I am slipping in and out of dreams and reality. Or maybe dreams and nightmares. Nightmares that were reality.

I find myself alternating between a large, comfortable bed and the cold dirt floor of the underground lair. Bleeding in that torn, thin gown. Sometimes I see Remme growling with horns, other times he is worried and wrapping bandages around my legs. The king spitting on my face. The ice that impales him like blades. His blood hitting my face. A tree farm out the window. The dark, dirt floors that are covered in Remme’s blood. The beheaded elves’ blood on claws. So much blood.

At some point, I find myself alone in a large room. I swing my legs out of a bed and try to stand. I crumple down to the floor in pain.

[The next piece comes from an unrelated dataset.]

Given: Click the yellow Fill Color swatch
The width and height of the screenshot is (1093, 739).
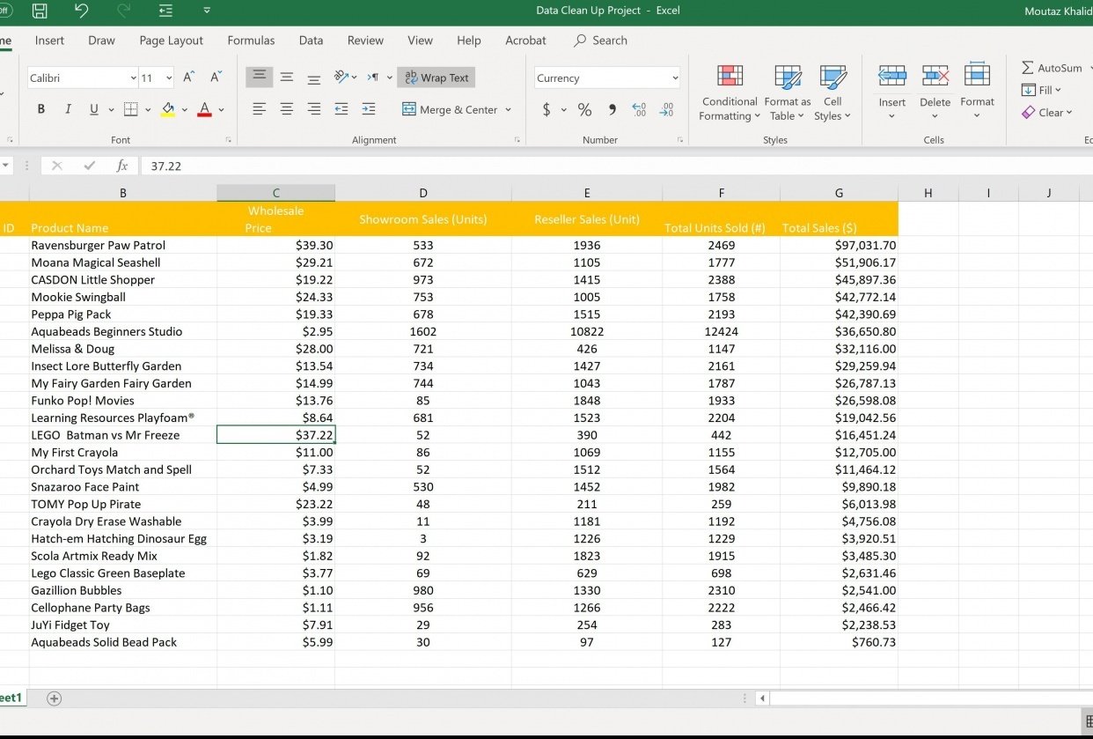Looking at the screenshot, I should pos(169,109).
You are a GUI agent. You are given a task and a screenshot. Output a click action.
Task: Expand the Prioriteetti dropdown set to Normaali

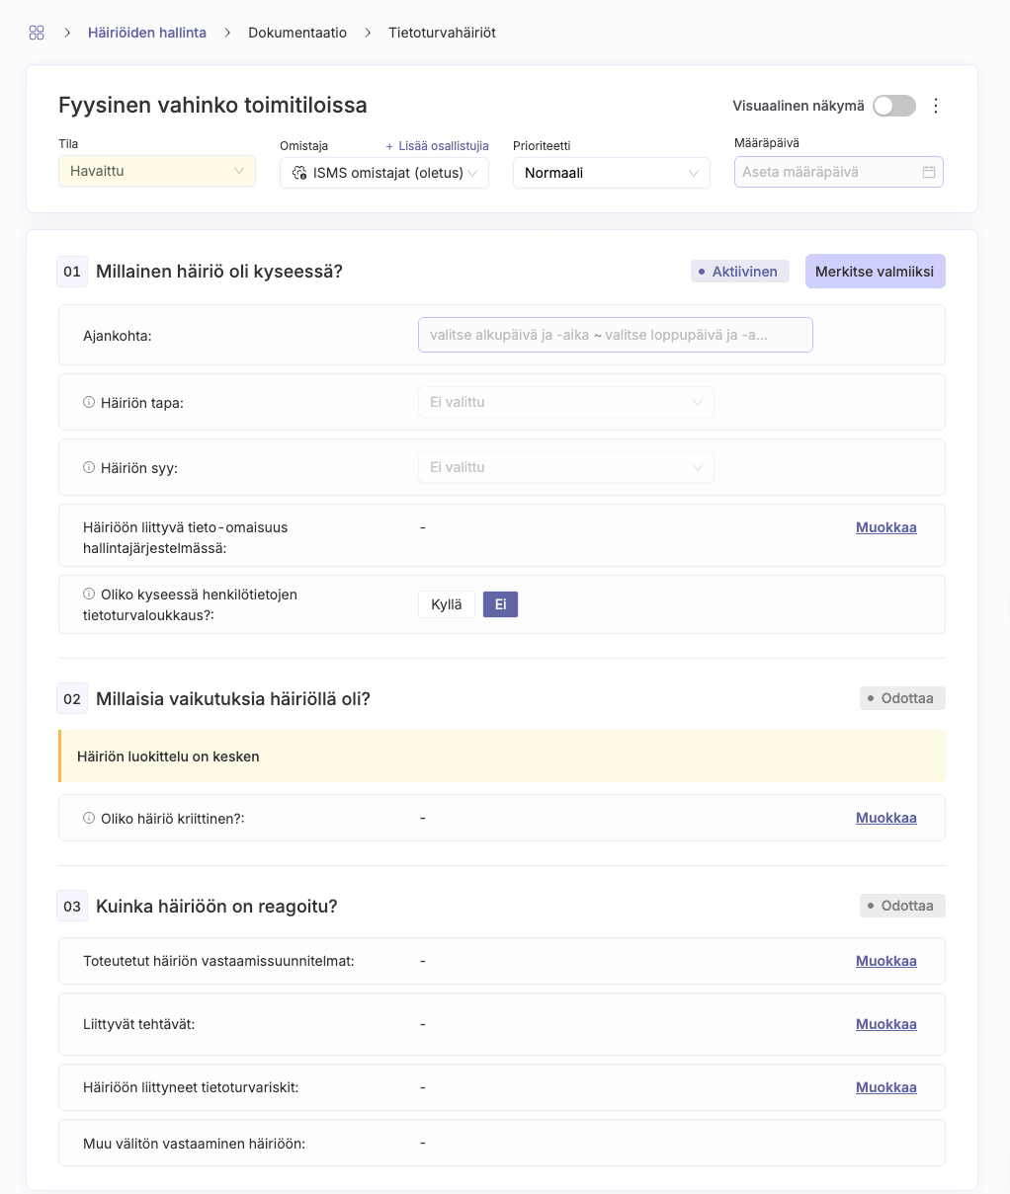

I eventually get to a stand and precariously walk over to an expansive window. I find myself staring at a sweeping vista of so many mountains. My breath pauses. I can't see any other houses or towns. Just miles of snow capped mountains under starlight. I can’t stop staring. I fall back into sleep next to the window.

I wake again in this silent room, back in the bed. Despite the fact I keep finding myself in the same bed, almost in a constant reset as would be in a dream, something tells me this is reality. My senses are more acute and time is more linear. I smell soft linens and feel the flannel of my gown. I slowly get to my feet.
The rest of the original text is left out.